Example 4: The energy of the 1s orbital of hydrogen using a basis set including polynomials up to 4th order
For our basis set, we are going to use the following set of basis functions: $$ \lvert \psi_{i} \rangle = r^{i} \exp \left( -r^2/2 \right) $$ for $i = 0,1,2,3,4$. The overlap matrix $S$ then looks like: $$ S = \begin{bmatrix} 5.56833 & 6.28319 & 8.35249 & 12.5664 & 20.8812 \\ 6.28319 & 8.35249 & 12.5664 & 20.8812 & 37.6991 \\ 8.35249 & 12.5664 & 20.8812 & 37.6991 & 73.0843 \\ 12.5664 & 20.8812 & 37.6991 & 73.0843 & 150.796 \\ 20.8812 & 37.6991 & 73.0843 & 150.796 & 328.879 \end{bmatrix} $$ and the hamiltonian matrix $H$ is $$ H = \begin{bmatrix} -2.10694 & -2.42674 & -4.19506 & -8.35249 & -17.7867 \\ -2.42674 & \ -1.4109 & -2.06931 & -5.25794 & -14.598 \\ -4.19506 & -2.06931 & -1.08169 & \ -2.03167 & -8.98742 \\ -8.35249 & -5.25794 & -2.03167 & 1.45319 & 2.31392 \\ -17.7867 & -14.598 & -8.98742 & 2.31392 & 22.7788 \end{bmatrix} $$ Using the same procedure as in example 3, we obtain for the lowest eigenvalue of the transformed hamiltonian matrix the energy of -0.487773 HT. This result is a significant improvement and comes very close to the exact energy of -0.5HT!Further improvement by expanding the basis set to 10 basis functions gives a result of -0.498481 HT.
Summary
In this blogpost I have shown you that in order to find the best approximation to the ground state energy, the variational principle can be employed. By introducing some kind of variety in a trial wave function and then minimizing its corresponding energy, gives the best approximation to the ground state energy can be found.

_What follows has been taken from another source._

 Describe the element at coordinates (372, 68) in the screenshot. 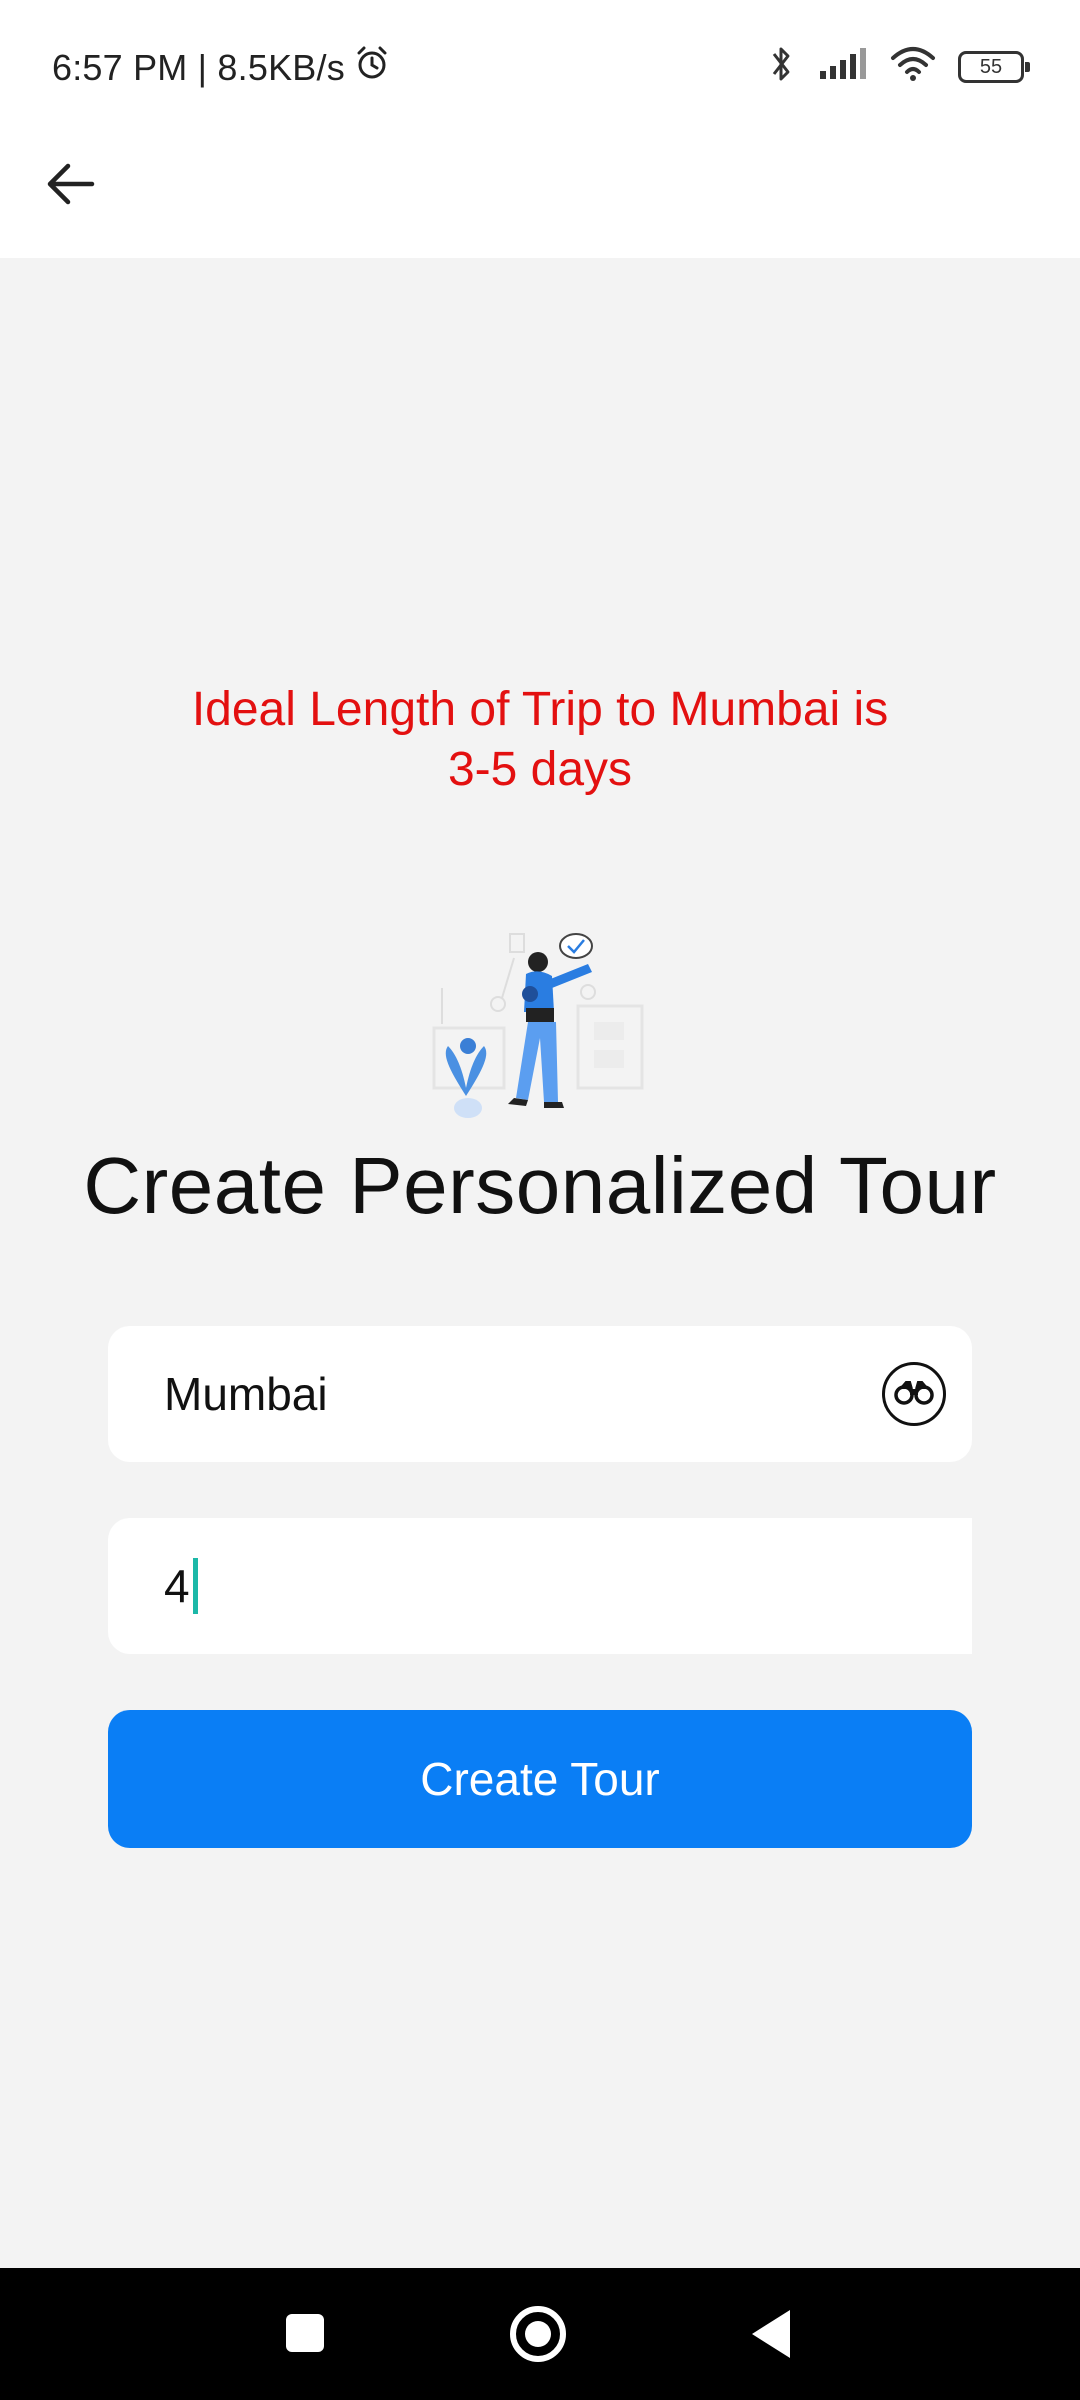

I see `alarm-icon` at that location.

In the linear variational method, the variational freedom is provided by the specific set of basis functions used. In this method, the best coefficients in the linear combination of said basis functions that minimize the energy can be found. Here, I have shown that a sufficiently large set of basis functions composed of a Gaussian part (the exponent) multiplied with a polynomial of increasing order is able to approach the true ground state energy of the hydrogen atom.
Acknowledgements
Finally, I would like to acknowledge Bart Zijlstra for thoroughly proofreading this post and pointing out the mistakes.